▸ Document text
-------
Before anything, make sure you have:

  • A Kubernetes cluster running on Talos (I used v1.28)

  • Access to the cluster via talosctl and kubectl

  • Optionally, the virtctl CLI for managing VMs

  • Nodes with virtualization enabled (Intel VT-x or AMD-V)

Not sure about your CPU? You can test it on a non-Talos machine with lscpu | grep Virtualization.


Step 1: Make Sure Your Talos Cluster is Ready

If you’re starting from scratch, I highly recommend checking out the Talos Quickstart guide. I had my setup running with a few VMs locally, but this works fine in the cloud or on bare metal too.


Step 2: Deploy the KubeVirt Operator

Once the cluster is up, installing KubeVirt is surprisingly straightforward.

First, grab the latest release:

export VERSION=$(curl -s https://api.github.com/repos/kubevirt/kubevirt/releases/latest | jq -r .tag_name)
-------
▸ What you should do
Answer these questions using the text on setting up KubeVirt on Talos:
1. Which two tools should give you access to the cluster?
2. What command checks for CPU virtualization on a non-Talos machine?
3. What guide does the text recommend for someone starting from scratch?
The records that follow have no connection to the text above.

▸ Information provided
-------
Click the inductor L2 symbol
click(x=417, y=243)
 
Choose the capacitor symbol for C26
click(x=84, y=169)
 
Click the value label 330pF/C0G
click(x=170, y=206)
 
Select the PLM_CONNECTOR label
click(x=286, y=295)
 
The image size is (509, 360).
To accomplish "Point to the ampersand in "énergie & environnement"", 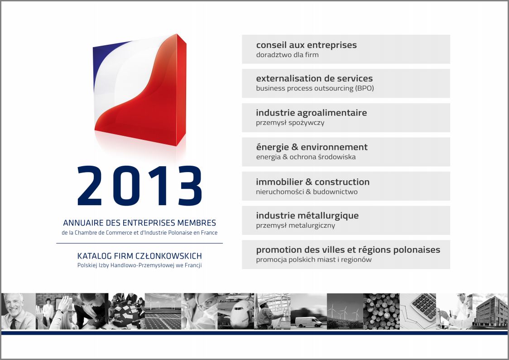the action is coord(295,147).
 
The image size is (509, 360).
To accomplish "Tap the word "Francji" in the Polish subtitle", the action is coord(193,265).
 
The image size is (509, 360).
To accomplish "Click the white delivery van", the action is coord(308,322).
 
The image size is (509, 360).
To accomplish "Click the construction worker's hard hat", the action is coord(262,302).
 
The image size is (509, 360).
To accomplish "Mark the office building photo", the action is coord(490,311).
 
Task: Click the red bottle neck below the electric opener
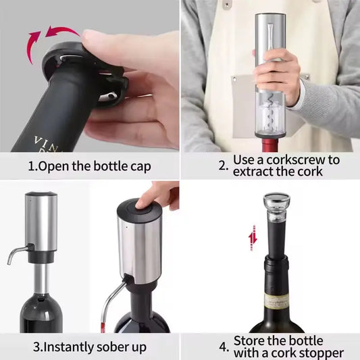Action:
-------
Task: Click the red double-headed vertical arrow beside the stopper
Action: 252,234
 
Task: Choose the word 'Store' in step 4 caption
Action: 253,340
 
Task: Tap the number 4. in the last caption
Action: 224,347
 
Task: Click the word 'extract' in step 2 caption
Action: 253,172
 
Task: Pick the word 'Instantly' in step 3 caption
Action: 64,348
-------
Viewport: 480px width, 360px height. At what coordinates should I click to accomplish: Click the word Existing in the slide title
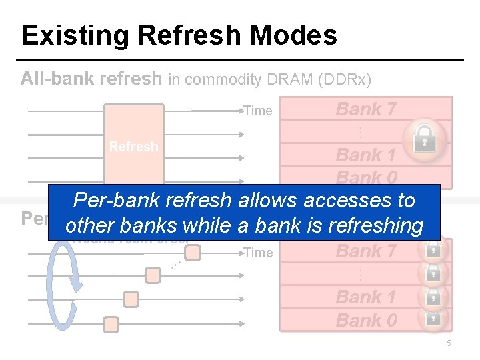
-------
▸ Solution to the exercise
1. talosctl and kubectl
2. lscpu | grep Virtualization
3. The Talos Quickstart guide